- Instruction -
Rewrite each item below, replacing "screenshot" with "screen capture" wherever it occurs and keeping everything else the same. Leave the pictures out of your answer.
** Information given follows **
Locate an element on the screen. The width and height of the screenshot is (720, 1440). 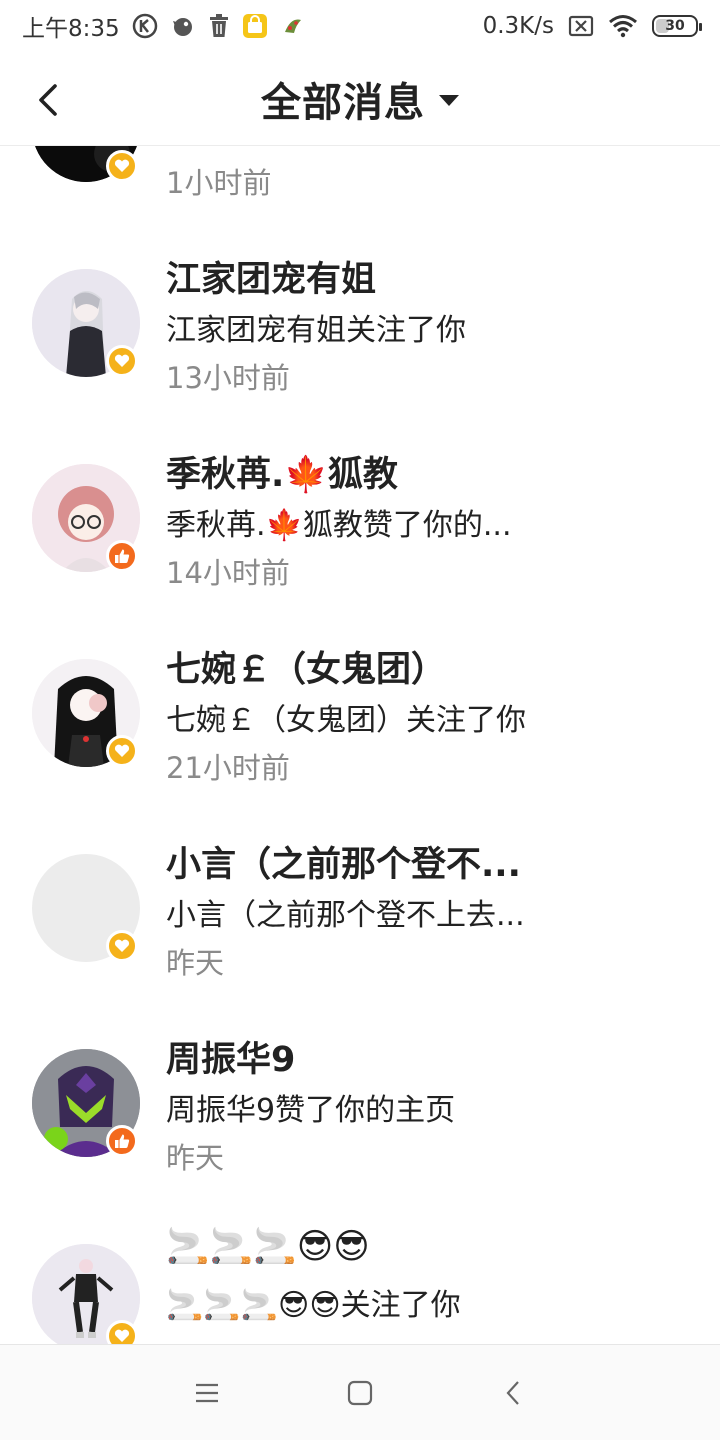
home-square-icon is located at coordinates (360, 1392).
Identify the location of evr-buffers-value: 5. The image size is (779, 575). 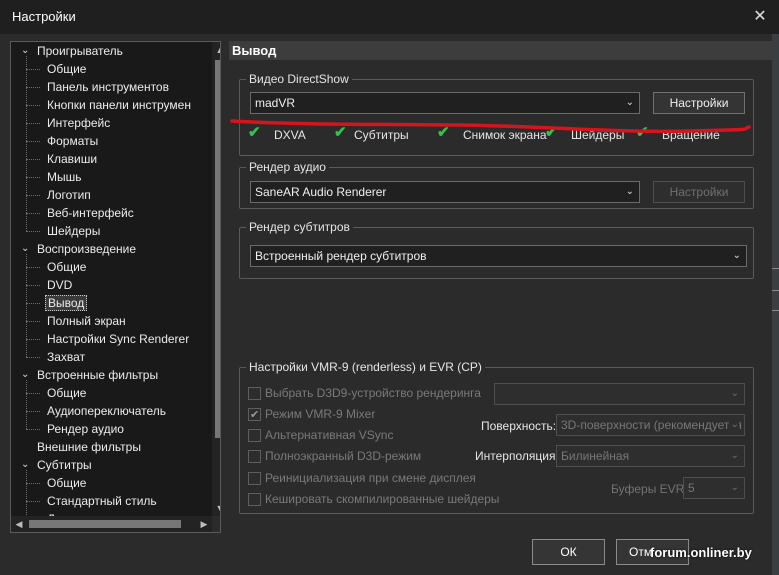
(692, 488).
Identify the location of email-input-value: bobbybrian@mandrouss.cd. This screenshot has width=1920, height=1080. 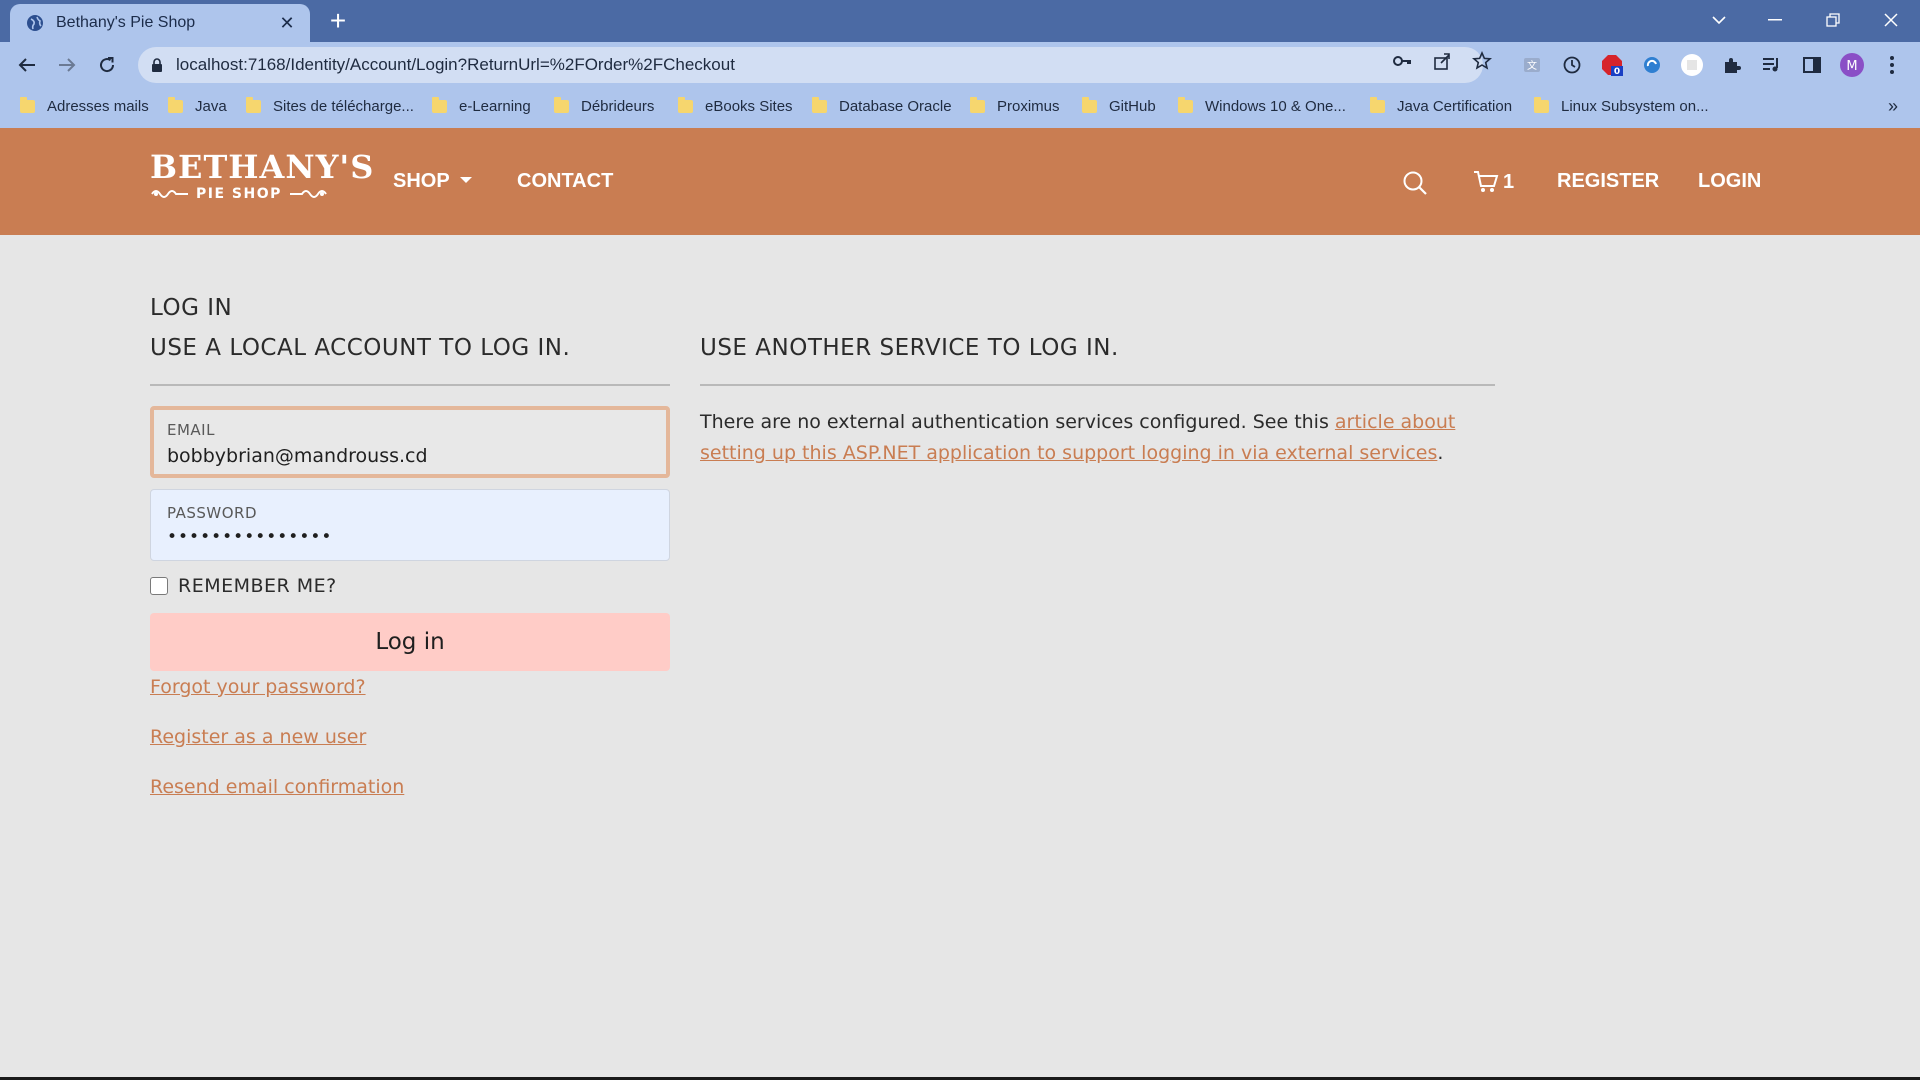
** End of Information given **
- Expected answer -
Locate an element on the screen. The width and height of the screen capture is (720, 1440). 
home-square-icon is located at coordinates (360, 1392).
Identify the location of evr-buffers-value: 5. The image size is (779, 575). 
(692, 488).
Identify the location of email-input-value: bobbybrian@mandrouss.cd. This screen capture has width=1920, height=1080. 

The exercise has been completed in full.